◆ WHAT YOU SHOULD DO
From the data below, repeat exactly the lines from the line with "You are a GUI agent. The screenshot is 1280×2563." to the line with "IBA o‘smirlar mundialini tikladi (1152, 1147)", both included.

◆ PROVIDED MATERIAL
Content starts
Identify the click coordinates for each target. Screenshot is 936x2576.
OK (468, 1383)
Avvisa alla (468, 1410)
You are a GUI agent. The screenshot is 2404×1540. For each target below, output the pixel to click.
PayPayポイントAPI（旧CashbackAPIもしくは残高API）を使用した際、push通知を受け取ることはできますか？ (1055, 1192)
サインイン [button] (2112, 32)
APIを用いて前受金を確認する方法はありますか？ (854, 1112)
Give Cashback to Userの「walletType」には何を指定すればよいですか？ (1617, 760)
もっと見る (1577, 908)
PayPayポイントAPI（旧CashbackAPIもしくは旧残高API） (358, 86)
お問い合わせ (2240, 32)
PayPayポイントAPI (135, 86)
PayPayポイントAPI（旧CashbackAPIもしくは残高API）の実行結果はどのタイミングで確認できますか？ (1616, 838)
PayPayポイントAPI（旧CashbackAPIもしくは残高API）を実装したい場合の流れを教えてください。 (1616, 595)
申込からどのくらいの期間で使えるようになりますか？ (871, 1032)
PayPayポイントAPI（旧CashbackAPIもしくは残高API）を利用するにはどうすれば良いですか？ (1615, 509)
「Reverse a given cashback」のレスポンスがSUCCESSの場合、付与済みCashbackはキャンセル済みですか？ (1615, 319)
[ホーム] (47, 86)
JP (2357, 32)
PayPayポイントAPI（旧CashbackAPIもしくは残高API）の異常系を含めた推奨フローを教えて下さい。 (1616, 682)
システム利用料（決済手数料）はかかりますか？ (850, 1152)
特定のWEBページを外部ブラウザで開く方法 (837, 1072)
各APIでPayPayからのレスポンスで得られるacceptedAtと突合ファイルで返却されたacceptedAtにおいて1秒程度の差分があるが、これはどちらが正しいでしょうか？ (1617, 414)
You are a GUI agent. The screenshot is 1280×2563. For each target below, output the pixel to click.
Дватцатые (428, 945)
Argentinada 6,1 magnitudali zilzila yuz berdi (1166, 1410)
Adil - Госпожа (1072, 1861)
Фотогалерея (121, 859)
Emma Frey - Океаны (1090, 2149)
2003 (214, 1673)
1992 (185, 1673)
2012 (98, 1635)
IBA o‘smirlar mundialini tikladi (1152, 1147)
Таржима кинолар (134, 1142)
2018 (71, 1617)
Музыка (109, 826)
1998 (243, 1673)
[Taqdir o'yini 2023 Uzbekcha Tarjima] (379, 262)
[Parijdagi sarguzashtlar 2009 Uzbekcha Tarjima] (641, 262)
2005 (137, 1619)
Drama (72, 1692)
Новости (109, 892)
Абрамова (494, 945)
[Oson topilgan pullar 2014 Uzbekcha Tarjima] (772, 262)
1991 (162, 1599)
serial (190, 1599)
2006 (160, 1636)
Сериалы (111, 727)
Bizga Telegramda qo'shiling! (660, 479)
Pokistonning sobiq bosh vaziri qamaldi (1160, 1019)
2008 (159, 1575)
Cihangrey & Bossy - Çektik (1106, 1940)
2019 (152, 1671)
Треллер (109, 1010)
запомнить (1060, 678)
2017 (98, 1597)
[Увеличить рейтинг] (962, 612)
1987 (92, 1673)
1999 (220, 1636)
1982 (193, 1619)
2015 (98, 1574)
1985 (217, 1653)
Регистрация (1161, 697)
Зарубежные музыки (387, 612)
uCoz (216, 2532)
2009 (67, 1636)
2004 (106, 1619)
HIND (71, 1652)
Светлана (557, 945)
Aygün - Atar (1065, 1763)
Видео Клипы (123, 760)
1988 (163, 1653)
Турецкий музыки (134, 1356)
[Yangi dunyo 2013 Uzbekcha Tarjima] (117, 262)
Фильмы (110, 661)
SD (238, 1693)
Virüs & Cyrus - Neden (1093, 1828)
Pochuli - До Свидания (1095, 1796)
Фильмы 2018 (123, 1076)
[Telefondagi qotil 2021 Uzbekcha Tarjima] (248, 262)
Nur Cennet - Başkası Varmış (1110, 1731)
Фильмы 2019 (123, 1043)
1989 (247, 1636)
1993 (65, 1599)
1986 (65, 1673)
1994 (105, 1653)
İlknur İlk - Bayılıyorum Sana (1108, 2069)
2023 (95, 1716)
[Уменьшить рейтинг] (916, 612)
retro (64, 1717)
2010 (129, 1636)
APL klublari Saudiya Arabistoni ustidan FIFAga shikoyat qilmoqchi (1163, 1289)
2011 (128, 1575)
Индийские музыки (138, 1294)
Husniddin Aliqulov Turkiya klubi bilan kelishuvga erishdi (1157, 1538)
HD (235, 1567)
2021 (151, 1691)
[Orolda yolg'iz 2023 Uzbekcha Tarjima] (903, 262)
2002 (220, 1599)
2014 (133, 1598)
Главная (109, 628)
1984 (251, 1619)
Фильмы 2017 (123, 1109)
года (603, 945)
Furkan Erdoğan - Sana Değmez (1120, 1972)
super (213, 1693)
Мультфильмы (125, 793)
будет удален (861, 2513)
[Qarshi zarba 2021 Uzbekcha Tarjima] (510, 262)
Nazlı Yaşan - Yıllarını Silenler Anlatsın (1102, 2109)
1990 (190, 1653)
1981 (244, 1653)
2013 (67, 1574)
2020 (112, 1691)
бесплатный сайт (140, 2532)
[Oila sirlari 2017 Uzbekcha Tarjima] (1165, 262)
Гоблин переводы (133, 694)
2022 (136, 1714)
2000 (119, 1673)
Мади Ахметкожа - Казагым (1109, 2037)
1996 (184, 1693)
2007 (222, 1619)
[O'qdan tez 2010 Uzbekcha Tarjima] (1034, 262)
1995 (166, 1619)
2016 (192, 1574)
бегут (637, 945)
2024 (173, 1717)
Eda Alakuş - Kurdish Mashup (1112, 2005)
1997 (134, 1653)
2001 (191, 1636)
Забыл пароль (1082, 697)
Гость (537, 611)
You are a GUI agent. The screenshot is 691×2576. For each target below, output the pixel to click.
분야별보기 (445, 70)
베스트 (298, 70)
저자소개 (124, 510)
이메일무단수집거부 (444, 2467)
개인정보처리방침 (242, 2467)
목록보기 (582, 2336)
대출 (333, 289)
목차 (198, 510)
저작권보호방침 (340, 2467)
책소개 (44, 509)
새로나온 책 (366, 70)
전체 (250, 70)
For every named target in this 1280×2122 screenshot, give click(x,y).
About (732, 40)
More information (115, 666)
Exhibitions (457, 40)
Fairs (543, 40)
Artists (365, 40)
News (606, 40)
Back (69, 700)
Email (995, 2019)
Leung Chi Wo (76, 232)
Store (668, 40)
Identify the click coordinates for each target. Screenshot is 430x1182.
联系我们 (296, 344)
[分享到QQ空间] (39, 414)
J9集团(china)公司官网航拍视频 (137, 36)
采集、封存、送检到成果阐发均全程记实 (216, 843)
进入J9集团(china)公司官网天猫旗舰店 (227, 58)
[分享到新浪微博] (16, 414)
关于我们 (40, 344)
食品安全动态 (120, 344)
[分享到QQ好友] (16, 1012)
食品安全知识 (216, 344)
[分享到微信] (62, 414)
Content ends
◆ ANSWER SECTION
You are a GUI agent. The screenshot is 1280×2563. For each target below, output the pixel to click.
Дватцатые (428, 945)
Argentinada 6,1 magnitudali zilzila yuz berdi (1166, 1410)
Adil - Госпожа (1072, 1861)
Фотогалерея (121, 859)
Emma Frey - Океаны (1090, 2149)
2003 (214, 1673)
1992 (185, 1673)
2012 (98, 1635)
IBA o‘smirlar mundialini tikladi (1152, 1147)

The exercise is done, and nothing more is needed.